Plus on regarde en arrière, plus on voit que cette solution était impossible à des hommes qui manquaient de la foi au progrès. L’idéal de Caton était une oligarchie avec des esclaves ; la vertu pour quelques privilégiés, l’égalité pour un groupe d’hommes choisis, l’oppression et l’abrutissement pour le grand nombre. L’ambition de César c’était l’énergie politique, le développement de l’agitation sociale à tout prix ; l’ordre et le désordre, la paix et la guerre, les réformes enchevêtrées aux abus, tous les biens et tous les maux, plutôt que la dissolution de la Rome matérielle et l’extinction de sa vitalité.

Au premier abord, le génie aventureux de César séduit beaucoup plus que la rigide obstination de Caton, et même il semble que César représente la foi au progrès, l’estime de l’humanité, tandis que Caton représente l’éternelle défiance du développement humain et l’amour de la règle beaucoup plus que celui de ses semblables.

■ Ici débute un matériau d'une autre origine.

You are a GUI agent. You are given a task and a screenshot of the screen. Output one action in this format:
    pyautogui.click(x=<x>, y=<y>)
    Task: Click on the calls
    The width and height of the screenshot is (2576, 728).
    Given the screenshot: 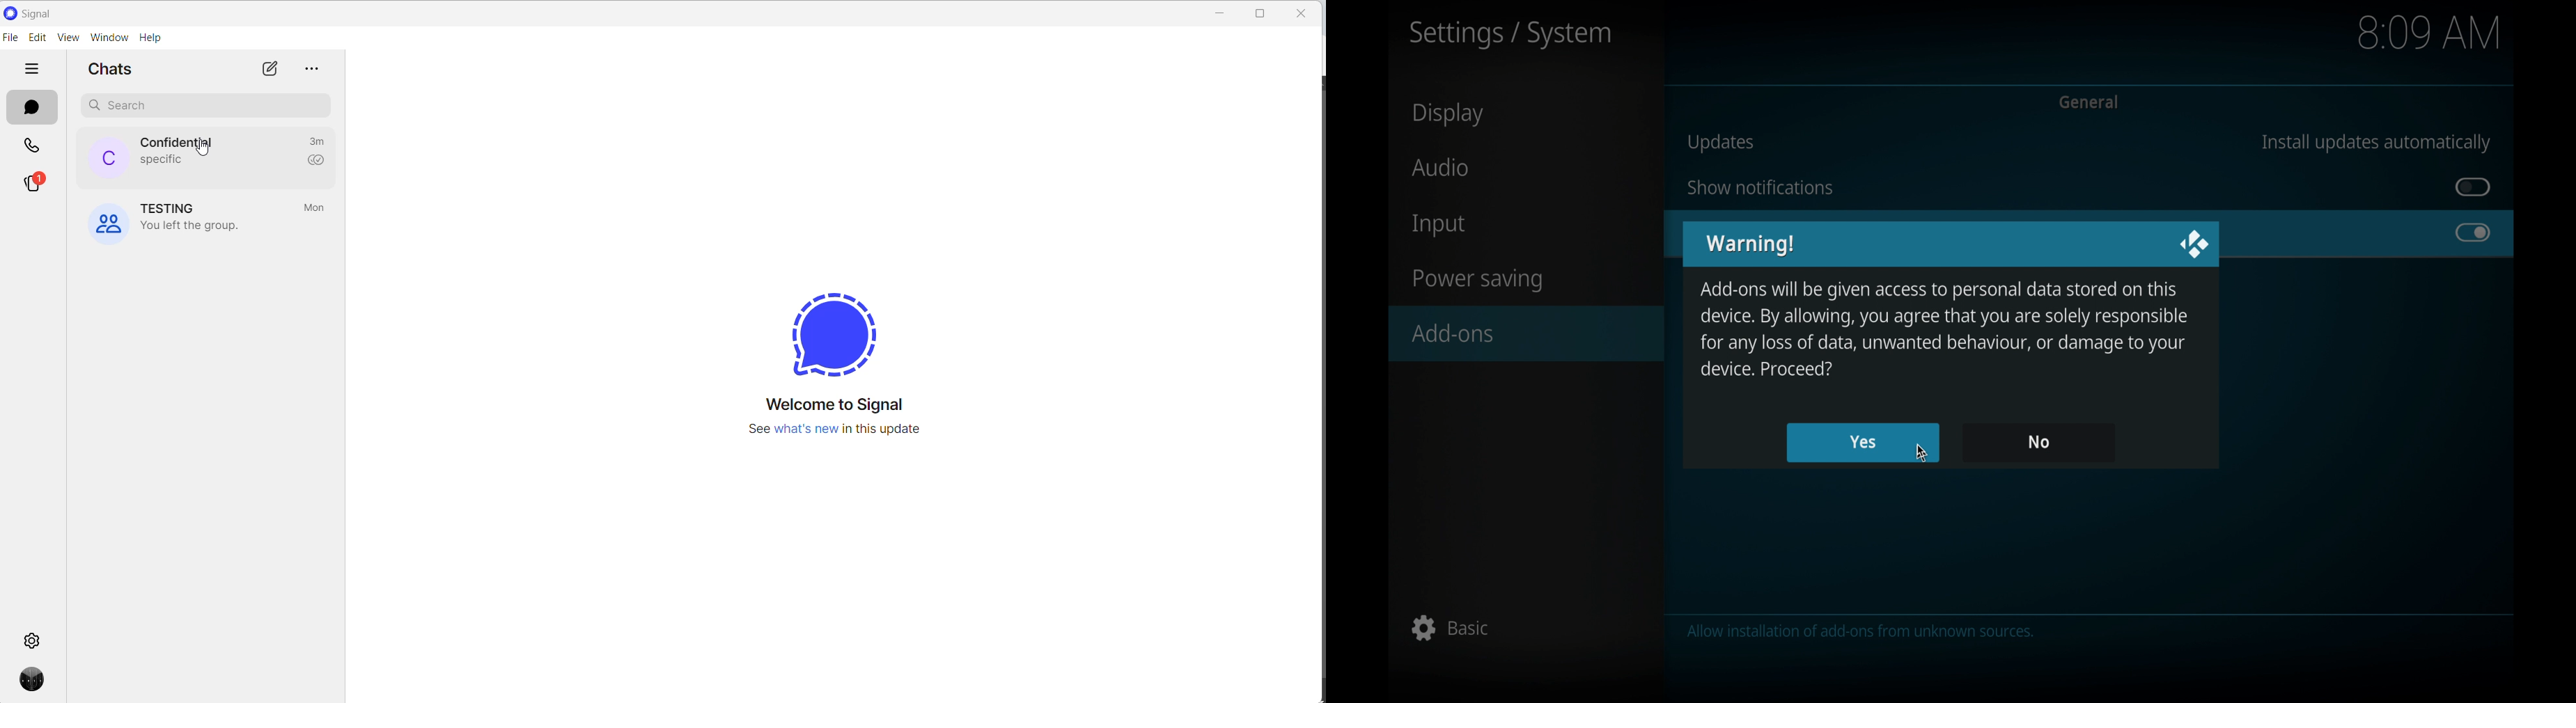 What is the action you would take?
    pyautogui.click(x=34, y=145)
    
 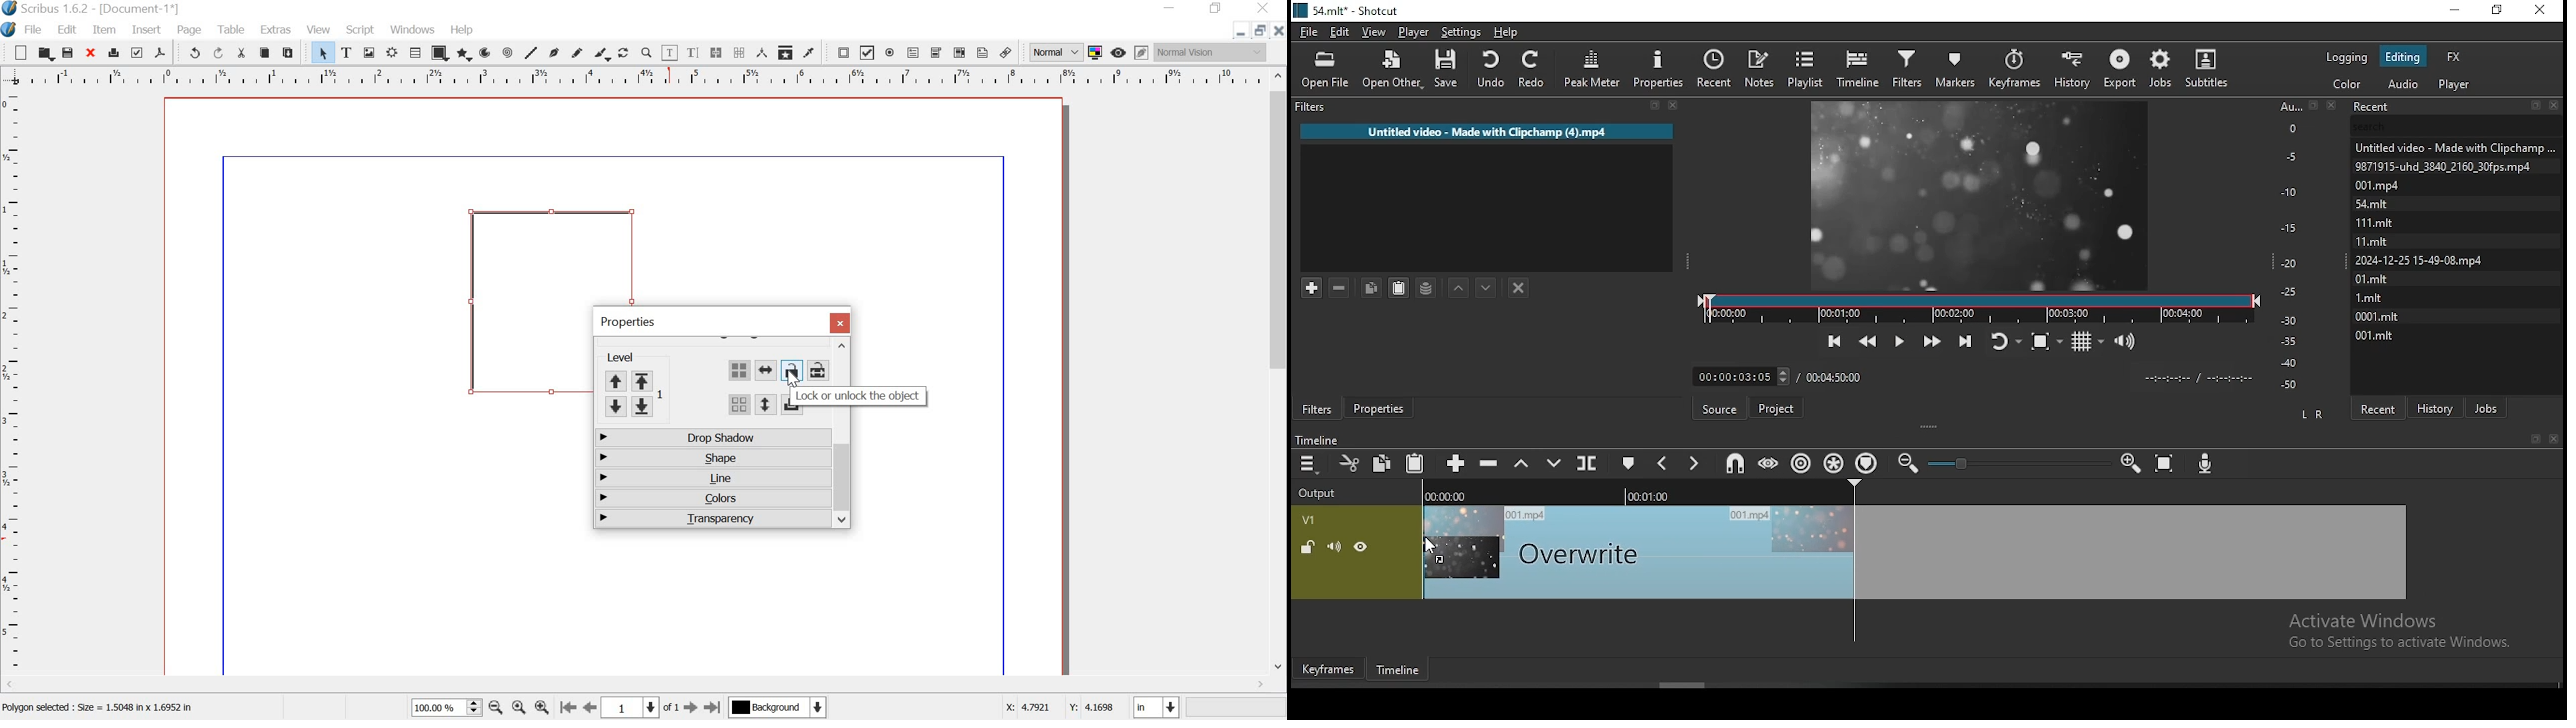 What do you see at coordinates (2075, 69) in the screenshot?
I see `history` at bounding box center [2075, 69].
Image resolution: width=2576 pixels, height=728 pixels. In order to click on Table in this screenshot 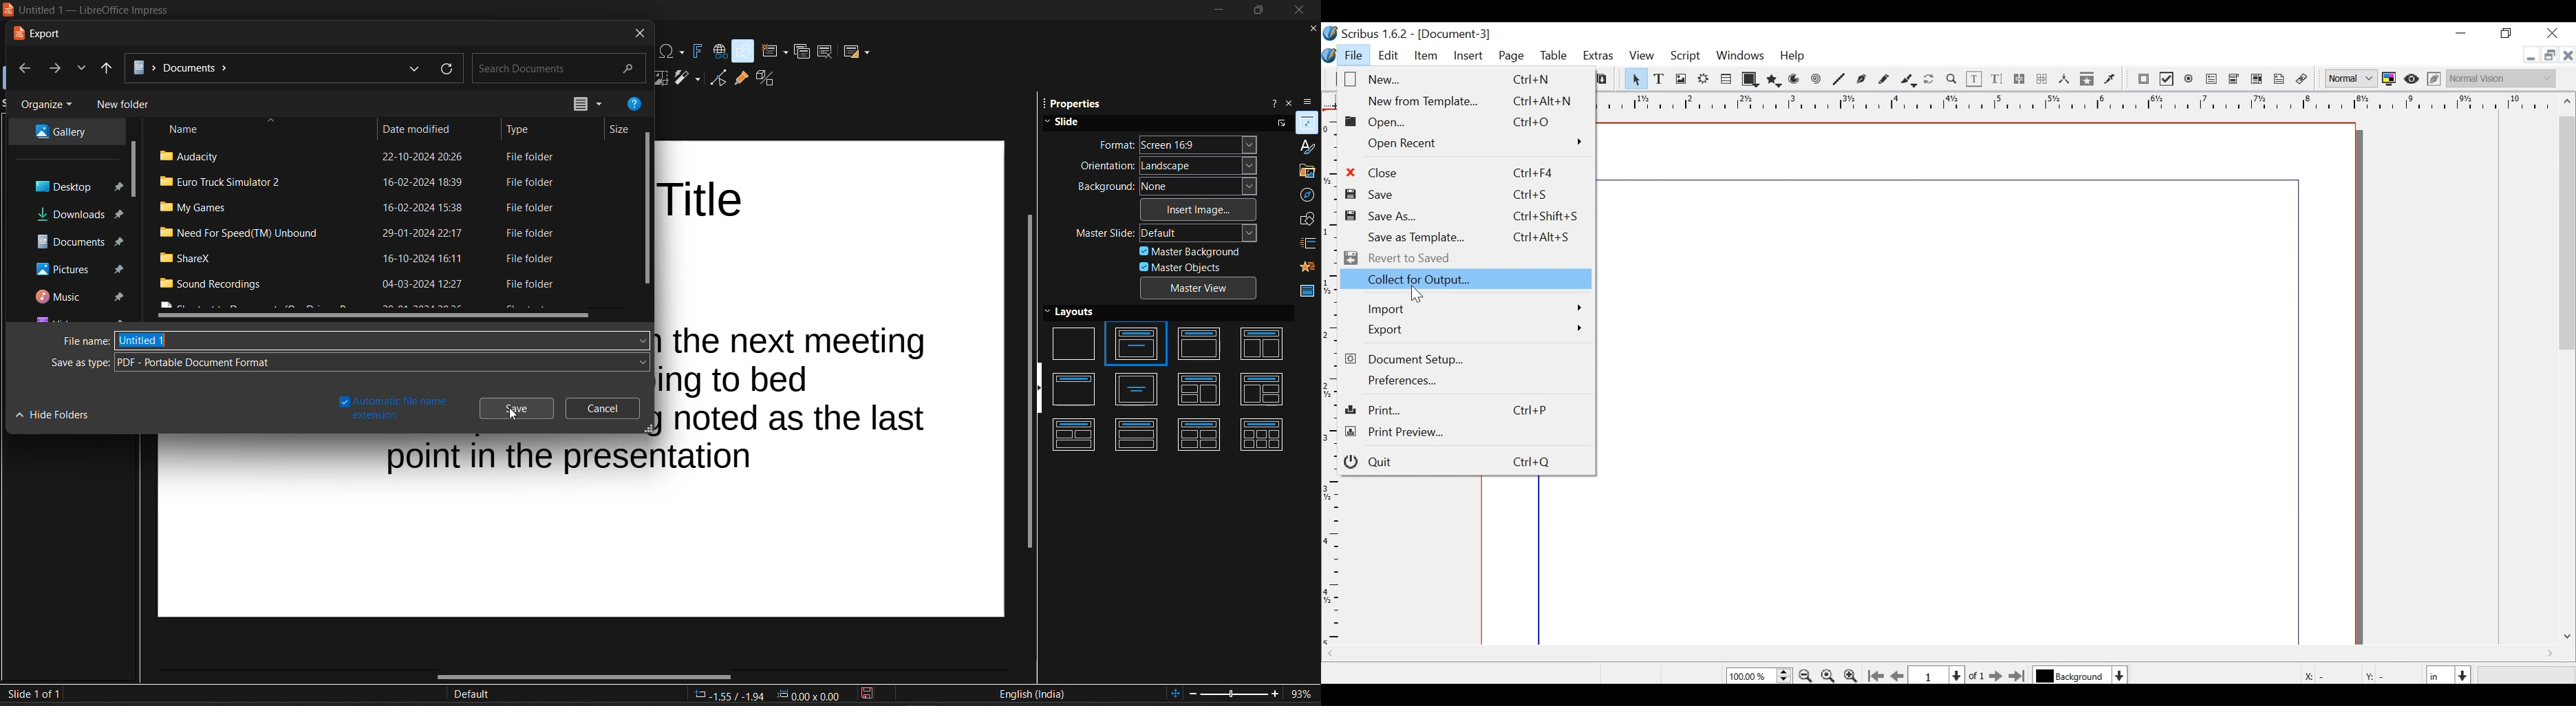, I will do `click(1554, 57)`.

Il n’en est point ainsi pourtant. Caton place la vertu dans le passé, mais il y croit et il l’aime. César s’en rit et la supprime. L’idéal moral lui manque absolument, il méprise profondément les hommes, et c’est pour cela qu’il est pratique, il sait se servir d’eux. Caton conserve un idéal sublime, mais d’une étroite application, et trop inconscient des besoins de la vie nouvelle.

César, sceptique, attente légalement à la liberté ; mais il l’indroduit dans les mœurs par le fait. Caton, socialiste aveuglé, veut enchaîner l’individu à l’État, et il sacrifierait volontiers ; la liberté au devoir.